Ce samedi, comme dans le reste de la France, les gilets jaunes ont manifesté dans différentes villes de Corses. Quel est leur profil ? Rencontres avec des protestataires. 
Une délégation de gilets jaunes est reçue par le directeur de cabinet de la préfète de Corse.
Une délégation de gilets jaunes est reçue par le directeur de cabinet de la préfète de Corse. © Jean-André MArchiani / FTVIASTELLA
Devant les grilles de la préfecture à Ajaccio, les manifestants n’ont qu’un slogan à la bouche : « Macron démission ! ». Dans le cortège des gilets jaunes ce samedi, pas de syndicalistes, ni de politiques, mais des citoyens exaspérés
 

Charles et Chantal, retraités


Dans la foule, Charles et Chantal. Ils sont retraités et touchent 3 000 euros par mois de retraite. Le couple a du mal à joindre les deux bouts. 
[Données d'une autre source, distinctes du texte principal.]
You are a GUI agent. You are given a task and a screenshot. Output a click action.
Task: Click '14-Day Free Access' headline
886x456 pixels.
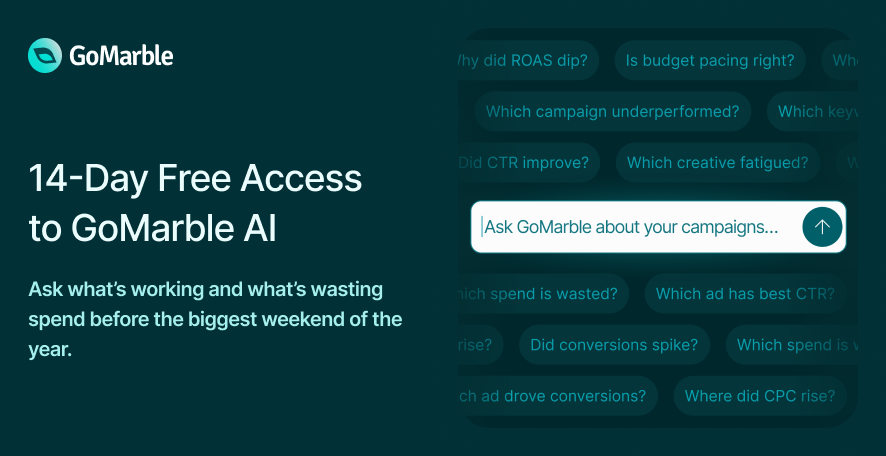coord(195,178)
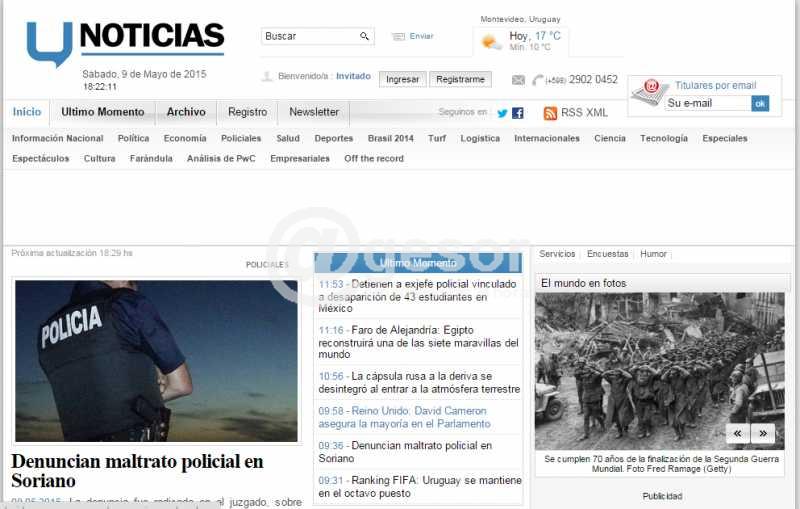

« Le carburant a été le déclencheur. Mais c’est vraiment un ras-le-bol général. Macron ne pense qu’aux ultras riches. C’est les financiers et il n’y a plus de classe moyenne. […] Je trouve lamentable qu’à 66 ans, on soit obligé de descendre dans la rue pour défendre notre pouvoir d’achat. C’est inadmissible », explique Chantal. 
 

Xavier et Camille, jeunes travailleurs


Si très peu de jeunes ont fait le déplacement, dans le cortège se trouve Xavier et Camille. Ils ont fait une heure de route pour participer à la manifestation. 

« On est plus que concerné. C’est notre génération qui va prendre. Les salaires sont figés, les retraites sont minables, les gens sont obligés de travailler en étant à la retraite, je le vois bien dans le médical. On étouffe. On ne peut plus profiter de la vie parce que tout est cher et les salaires ne suffisent plus du tout pour vivre », estime Camille. 

 
Qui sont les gilets jaunes corses ? 

 

« On est vraiment les petits »


À Bastia, même son de cloche. Tous approuvent les revendications citoyennes portées par le mouvement. 

« On est vraiment les petits, les moyens. On travaille, on paye les taxes, les impôts, les loyers, EDF, eau. On est serré, étranglé par l’État et il ne se rend même pas compte de la misère humaine dans laquelle nous sommes aujourd’hui », soutient une femme.